Seventy kilometers to the south, Fadi al-Hadi and former teachers have fixed up the undestroyed part of the elementary school in Salhabiyah. They have managed to pull desks, chairs and three easy chairs for the office out of the rubble and clean them up. Each family has to buy notebooks and pens for the children.
Preordained by God
"When I arrived," al-Hadi recalls, "IS was already gone. But the fear still sat so deeply that it was like everyone was paralyzed. They asked me: Are we allowed to just reopen the school? My predecessor, the ex-principal who was a party member, said he would wait until Bashar Assad ordered that the school be reopened. But in Germany I learned: Don't wait! Do it! We lost three years during which there was no school here at all.
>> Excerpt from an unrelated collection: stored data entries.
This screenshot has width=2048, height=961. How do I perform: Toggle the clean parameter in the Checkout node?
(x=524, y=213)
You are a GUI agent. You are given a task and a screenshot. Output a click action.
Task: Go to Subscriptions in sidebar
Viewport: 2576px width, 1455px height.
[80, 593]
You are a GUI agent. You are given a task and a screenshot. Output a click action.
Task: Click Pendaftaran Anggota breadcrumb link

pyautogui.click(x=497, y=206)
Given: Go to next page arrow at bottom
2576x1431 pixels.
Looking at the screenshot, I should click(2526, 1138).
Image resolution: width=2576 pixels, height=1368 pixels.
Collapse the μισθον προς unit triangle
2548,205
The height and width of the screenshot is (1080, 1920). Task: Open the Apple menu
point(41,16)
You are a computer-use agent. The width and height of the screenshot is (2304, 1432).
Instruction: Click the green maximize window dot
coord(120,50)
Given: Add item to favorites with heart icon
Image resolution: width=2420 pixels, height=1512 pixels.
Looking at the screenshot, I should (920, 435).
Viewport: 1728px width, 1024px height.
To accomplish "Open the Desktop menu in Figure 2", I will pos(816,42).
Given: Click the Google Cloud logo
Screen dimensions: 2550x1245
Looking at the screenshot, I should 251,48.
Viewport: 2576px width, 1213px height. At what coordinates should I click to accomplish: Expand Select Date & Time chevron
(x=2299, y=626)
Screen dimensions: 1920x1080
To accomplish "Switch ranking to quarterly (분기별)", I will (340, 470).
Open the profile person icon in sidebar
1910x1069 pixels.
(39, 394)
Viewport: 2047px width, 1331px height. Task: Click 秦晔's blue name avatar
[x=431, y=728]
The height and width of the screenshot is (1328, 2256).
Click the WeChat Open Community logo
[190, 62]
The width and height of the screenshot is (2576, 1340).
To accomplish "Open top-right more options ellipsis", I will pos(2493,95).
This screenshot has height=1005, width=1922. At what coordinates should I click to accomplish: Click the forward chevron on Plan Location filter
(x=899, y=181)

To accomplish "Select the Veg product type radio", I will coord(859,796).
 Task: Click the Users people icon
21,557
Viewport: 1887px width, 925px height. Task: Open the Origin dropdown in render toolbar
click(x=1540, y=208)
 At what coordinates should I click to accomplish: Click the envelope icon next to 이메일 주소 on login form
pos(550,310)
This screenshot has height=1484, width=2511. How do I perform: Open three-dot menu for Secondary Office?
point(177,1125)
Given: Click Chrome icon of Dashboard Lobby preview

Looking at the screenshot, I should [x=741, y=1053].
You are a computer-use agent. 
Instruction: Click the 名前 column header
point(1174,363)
Three years in which you could turn children into whatever you wanted: good people or monsters." IS, he continues, wanted to make them into monsters, beginning with sweets, games and videos for the little ones in the hopes of luring the older ones into its training camps.
Now, lessons start at 8 a.m. every morning from Sundays to Thursdays in the only working school for miles around. Pupils from surrounding villages come as well. Only four rooms are usable and none of the seven teachers is receiving a salary. Since May, Salhabiyah has had to be completely self-reliant. There is no electricity, no water in the taps and no telephone network. Fadi al-Hadi spends his afternoons working in his family's fields and worrying about the coming winter at the school. "We have to fix the windows, we need heating ovens and diesel, around 8,000 euros. Where should we get it? Either we get outside help or we'll have to collect money from each family."
In the refugee camp, Nadja Ramadan has had to sell the only memento of her husband that she had: "a small gold dinar from Islamic State that he gave me. I needed the money to buy diapers. It would be good if Germany could give me a way to return," she says. "I want my children to be something, I want them to have a normal life. Not such a broken one like mine." As she speaks, her two-and-a-half-year-old son Nuh is playing outside with five-year-old Abu Bakr, the son of another IS wife who is named after Abu Bakr al-Baghdadi, the leader of Islamic State.
Meanwhile, Nadja's one-legged husband is sitting in a Raqqa basement, unable to go forward or back. If he stays, the oncoming troops will ultimately get him. If he tries to make it to the front to surrender, his own comrades will shoot at him.
"You die only at the moment preordained by God," his wife says.